Work to be completed
Rewrite these lines as a JSON list of strings with one string per line, leaving out blank lines.

———

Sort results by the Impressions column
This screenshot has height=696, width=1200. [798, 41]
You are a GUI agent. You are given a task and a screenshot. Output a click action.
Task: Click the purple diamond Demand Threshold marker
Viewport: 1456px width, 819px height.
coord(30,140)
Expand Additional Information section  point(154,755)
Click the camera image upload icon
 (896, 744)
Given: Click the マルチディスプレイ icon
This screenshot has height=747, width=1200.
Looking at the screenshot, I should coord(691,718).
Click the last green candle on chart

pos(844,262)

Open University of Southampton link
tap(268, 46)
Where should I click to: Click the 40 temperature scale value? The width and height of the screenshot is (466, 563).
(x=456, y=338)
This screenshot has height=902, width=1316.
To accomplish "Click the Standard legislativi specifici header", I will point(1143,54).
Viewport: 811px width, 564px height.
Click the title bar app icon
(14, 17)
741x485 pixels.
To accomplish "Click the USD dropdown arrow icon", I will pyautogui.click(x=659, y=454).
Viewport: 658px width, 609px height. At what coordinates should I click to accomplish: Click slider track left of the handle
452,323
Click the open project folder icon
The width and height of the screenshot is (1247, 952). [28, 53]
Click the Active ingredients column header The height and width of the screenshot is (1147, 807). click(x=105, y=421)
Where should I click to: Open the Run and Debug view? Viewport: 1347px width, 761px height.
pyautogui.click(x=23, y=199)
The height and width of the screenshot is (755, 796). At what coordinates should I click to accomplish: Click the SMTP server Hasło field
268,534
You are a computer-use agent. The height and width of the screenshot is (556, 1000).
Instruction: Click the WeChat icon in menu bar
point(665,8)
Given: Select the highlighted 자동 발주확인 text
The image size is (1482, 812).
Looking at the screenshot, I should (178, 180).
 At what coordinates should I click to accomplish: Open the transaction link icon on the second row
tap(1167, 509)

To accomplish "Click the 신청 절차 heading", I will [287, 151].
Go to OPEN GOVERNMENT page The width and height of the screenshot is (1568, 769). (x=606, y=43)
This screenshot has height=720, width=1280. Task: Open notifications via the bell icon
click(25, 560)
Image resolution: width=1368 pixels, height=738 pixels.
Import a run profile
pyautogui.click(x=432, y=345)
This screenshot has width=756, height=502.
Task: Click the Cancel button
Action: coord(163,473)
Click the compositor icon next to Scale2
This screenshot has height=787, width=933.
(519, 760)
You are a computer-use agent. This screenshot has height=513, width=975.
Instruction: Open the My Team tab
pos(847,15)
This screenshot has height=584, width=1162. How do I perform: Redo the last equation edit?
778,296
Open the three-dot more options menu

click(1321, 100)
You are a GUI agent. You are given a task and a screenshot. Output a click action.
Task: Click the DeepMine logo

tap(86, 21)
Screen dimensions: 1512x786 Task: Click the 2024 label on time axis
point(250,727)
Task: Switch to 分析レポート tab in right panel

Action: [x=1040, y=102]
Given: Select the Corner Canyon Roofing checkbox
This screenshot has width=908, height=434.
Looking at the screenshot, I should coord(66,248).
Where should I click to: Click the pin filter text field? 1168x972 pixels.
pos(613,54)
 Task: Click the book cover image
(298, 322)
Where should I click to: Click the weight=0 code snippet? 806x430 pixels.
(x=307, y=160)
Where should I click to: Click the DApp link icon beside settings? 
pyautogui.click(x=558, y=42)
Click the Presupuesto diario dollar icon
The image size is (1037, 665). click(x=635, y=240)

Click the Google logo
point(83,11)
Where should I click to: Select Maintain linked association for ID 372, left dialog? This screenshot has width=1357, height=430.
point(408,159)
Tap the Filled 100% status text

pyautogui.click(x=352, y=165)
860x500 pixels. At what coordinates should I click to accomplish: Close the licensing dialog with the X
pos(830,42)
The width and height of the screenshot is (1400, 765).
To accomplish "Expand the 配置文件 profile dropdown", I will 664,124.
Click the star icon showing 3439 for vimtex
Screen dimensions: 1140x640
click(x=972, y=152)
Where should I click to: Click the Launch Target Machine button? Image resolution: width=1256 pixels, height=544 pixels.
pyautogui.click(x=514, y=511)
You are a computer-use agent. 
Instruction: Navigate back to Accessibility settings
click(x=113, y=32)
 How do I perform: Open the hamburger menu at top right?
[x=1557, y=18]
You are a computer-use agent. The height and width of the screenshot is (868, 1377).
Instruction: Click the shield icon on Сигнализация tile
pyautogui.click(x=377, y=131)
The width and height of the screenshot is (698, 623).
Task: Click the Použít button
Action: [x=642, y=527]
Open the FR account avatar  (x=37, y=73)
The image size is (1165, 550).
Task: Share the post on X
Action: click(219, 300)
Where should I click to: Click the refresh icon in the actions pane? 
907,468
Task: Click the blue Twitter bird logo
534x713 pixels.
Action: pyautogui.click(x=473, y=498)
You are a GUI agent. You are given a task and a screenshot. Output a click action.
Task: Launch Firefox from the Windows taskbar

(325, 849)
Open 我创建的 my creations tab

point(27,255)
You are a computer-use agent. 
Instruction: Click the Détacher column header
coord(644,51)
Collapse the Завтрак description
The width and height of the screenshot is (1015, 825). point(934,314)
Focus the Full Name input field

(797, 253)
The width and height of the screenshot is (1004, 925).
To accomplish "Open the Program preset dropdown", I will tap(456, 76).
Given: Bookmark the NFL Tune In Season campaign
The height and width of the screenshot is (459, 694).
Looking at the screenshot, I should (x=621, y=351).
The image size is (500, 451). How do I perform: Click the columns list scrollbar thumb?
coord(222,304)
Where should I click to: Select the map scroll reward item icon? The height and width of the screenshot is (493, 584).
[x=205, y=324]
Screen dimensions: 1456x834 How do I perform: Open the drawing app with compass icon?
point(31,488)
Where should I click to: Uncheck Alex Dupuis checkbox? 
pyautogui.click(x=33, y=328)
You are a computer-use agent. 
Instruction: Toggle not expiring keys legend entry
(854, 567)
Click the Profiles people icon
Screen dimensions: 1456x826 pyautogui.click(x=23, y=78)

———

Reply to the task
[
  "Sort results by the Impressions column",
  "This screenshot has height=696, width=1200. [798, 41]",
  "You are a GUI agent. You are given a task and a screenshot. Output a click action.",
  "Task: Click the purple diamond Demand Threshold marker",
  "Viewport: 1456px width, 819px height.",
  "coord(30,140)",
  "Expand Additional Information section  point(154,755)",
  "Click the camera image upload icon",
  " (896, 744)",
  "Given: Click the マルチディスプレイ icon",
  "This screenshot has height=747, width=1200.",
  "Looking at the screenshot, I should coord(691,718).",
  "Click the last green candle on chart",
  "pos(844,262)",
  "Open University of Southampton link",
  "tap(268, 46)",
  "Where should I click to: Click the 40 temperature scale value? The width and height of the screenshot is (466, 563).",
  "(x=456, y=338)",
  "This screenshot has height=902, width=1316.",
  "To accomplish \"Click the Standard legislativi specifici header\", I will point(1143,54).",
  "Viewport: 811px width, 564px height.",
  "Click the title bar app icon",
  "(14, 17)",
  "741x485 pixels.",
  "To accomplish \"Click the USD dropdown arrow icon\", I will pyautogui.click(x=659, y=454).",
  "Viewport: 658px width, 609px height. At what coordinates should I click to accomplish: Click slider track left of the handle",
  "452,323",
  "Click the open project folder icon",
  "The width and height of the screenshot is (1247, 952). [28, 53]",
  "Click the Active ingredients column header The height and width of the screenshot is (1147, 807). click(x=105, y=421)",
  "Where should I click to: Open the Run and Debug view? Viewport: 1347px width, 761px height.",
  "pyautogui.click(x=23, y=199)",
  "The height and width of the screenshot is (755, 796). At what coordinates should I click to accomplish: Click the SMTP server Hasło field",
  "268,534",
  "You are a computer-use agent. The height and width of the screenshot is (556, 1000).",
  "Instruction: Click the WeChat icon in menu bar",
  "point(665,8)",
  "Given: Select the highlighted 자동 발주확인 text",
  "The image size is (1482, 812).",
  "Looking at the screenshot, I should (178, 180).",
  " At what coordinates should I click to accomplish: Open the transaction link icon on the second row",
  "tap(1167, 509)",
  "To accomplish \"Click the 신청 절차 heading\", I will [287, 151].",
  "Go to OPEN GOVERNMENT page The width and height of the screenshot is (1568, 769). (x=606, y=43)",
  "This screenshot has height=720, width=1280. Task: Open notifications via the bell icon",
  "click(25, 560)",
  "Image resolution: width=1368 pixels, height=738 pixels.",
  "Import a run profile",
  "pyautogui.click(x=432, y=345)",
  "This screenshot has width=756, height=502.",
  "Task: Click the Cancel button",
  "Action: coord(163,473)",
  "Click the compositor icon next to Scale2",
  "This screenshot has height=787, width=933.",
  "(519, 760)",
  "You are a computer-use agent. This screenshot has height=513, width=975.",
  "Instruction: Open the My Team tab",
  "pos(847,15)",
  "This screenshot has height=584, width=1162. How do I perform: Redo the last equation edit?",
  "778,296",
  "Open the three-dot more options menu",
  "click(1321, 100)",
  "You are a GUI agent. You are given a task and a screenshot. Output a click action.",
  "Task: Click the DeepMine logo",
  "tap(86, 21)",
  "Screen dimensions: 1512x786 Task: Click the 2024 label on time axis",
  "point(250,727)",
  "Task: Switch to 分析レポート tab in right panel",
  "Action: [x=1040, y=102]",
  "Given: Select the Corner Canyon Roofing checkbox",
  "This screenshot has width=908, height=434.",
  "Looking at the screenshot, I should coord(66,248).",
  "Where should I click to: Click the pin filter text field? 1168x972 pixels.",
  "pos(613,54)",
  " Task: Click the book cover image",
  "(298, 322)",
  "Where should I click to: Click the weight=0 code snippet? 806x430 pixels.",
  "(x=307, y=160)",
  "Where should I click to: Click the DApp link icon beside settings? ",
  "pyautogui.click(x=558, y=42)",
  "Click the Presupuesto diario dollar icon",
  "The image size is (1037, 665). click(x=635, y=240)",
  "Click the Google logo",
  "point(83,11)",
  "Where should I click to: Select Maintain linked association for ID 372, left dialog? This screenshot has width=1357, height=430.",
  "point(408,159)",
  "Tap the Filled 100% status text",
  "pyautogui.click(x=352, y=165)",
  "860x500 pixels. At what coordinates should I click to accomplish: Close the licensing dialog with the X",
  "pos(830,42)",
  "The width and height of the screenshot is (1400, 765).",
  "To accomplish \"Expand the 配置文件 profile dropdown\", I will 664,124.",
  "Click the star icon showing 3439 for vimtex",
  "Screen dimensions: 1140x640",
  "click(x=972, y=152)",
  "Where should I click to: Click the Launch Target Machine button? Image resolution: width=1256 pixels, height=544 pixels.",
  "pyautogui.click(x=514, y=511)",
  "You are a computer-use agent. ",
  "Instruction: Navigate back to Accessibility settings",
  "click(x=113, y=32)",
  " How do I perform: Open the hamburger menu at top right?",
  "[x=1557, y=18]",
  "You are a computer-use agent. The height and width of the screenshot is (868, 1377).",
  "Instruction: Click the shield icon on Сигнализация tile",
  "pyautogui.click(x=377, y=131)",
  "The width and height of the screenshot is (698, 623).",
  "Task: Click the Použít button",
  "Action: [x=642, y=527]",
  "Open the FR account avatar  (x=37, y=73)",
  "The image size is (1165, 550).",
  "Task: Share the post on X",
  "Action: click(219, 300)",
  "Where should I click to: Click the refresh icon in the actions pane? ",
  "907,468",
  "Task: Click the blue Twitter bird logo",
  "534x713 pixels.",
  "Action: pyautogui.click(x=473, y=498)",
  "You are a GUI agent. You are given a task and a screenshot. Output a click action.",
  "Task: Launch Firefox from the Windows taskbar",
  "(325, 849)",
  "Open 我创建的 my creations tab",
  "point(27,255)",
  "You are a computer-use agent. ",
  "Instruction: Click the Détacher column header",
  "coord(644,51)",
  "Collapse the Завтрак description",
  "The width and height of the screenshot is (1015, 825). point(934,314)",
  "Focus the Full Name input field",
  "(797, 253)",
  "The width and height of the screenshot is (1004, 925).",
  "To accomplish \"Open the Program preset dropdown\", I will tap(456, 76).",
  "Given: Bookmark the NFL Tune In Season campaign",
  "The height and width of the screenshot is (459, 694).",
  "Looking at the screenshot, I should (x=621, y=351).",
  "The image size is (500, 451). How do I perform: Click the columns list scrollbar thumb?",
  "coord(222,304)",
  "Where should I click to: Select the map scroll reward item icon? The height and width of the screenshot is (493, 584).",
  "[x=205, y=324]",
  "Screen dimensions: 1456x834 How do I perform: Open the drawing app with compass icon?",
  "point(31,488)",
  "Where should I click to: Uncheck Alex Dupuis checkbox? ",
  "pyautogui.click(x=33, y=328)",
  "You are a computer-use agent. ",
  "Instruction: Toggle not expiring keys legend entry",
  "(854, 567)",
  "Click the Profiles people icon",
  "Screen dimensions: 1456x826 pyautogui.click(x=23, y=78)"
]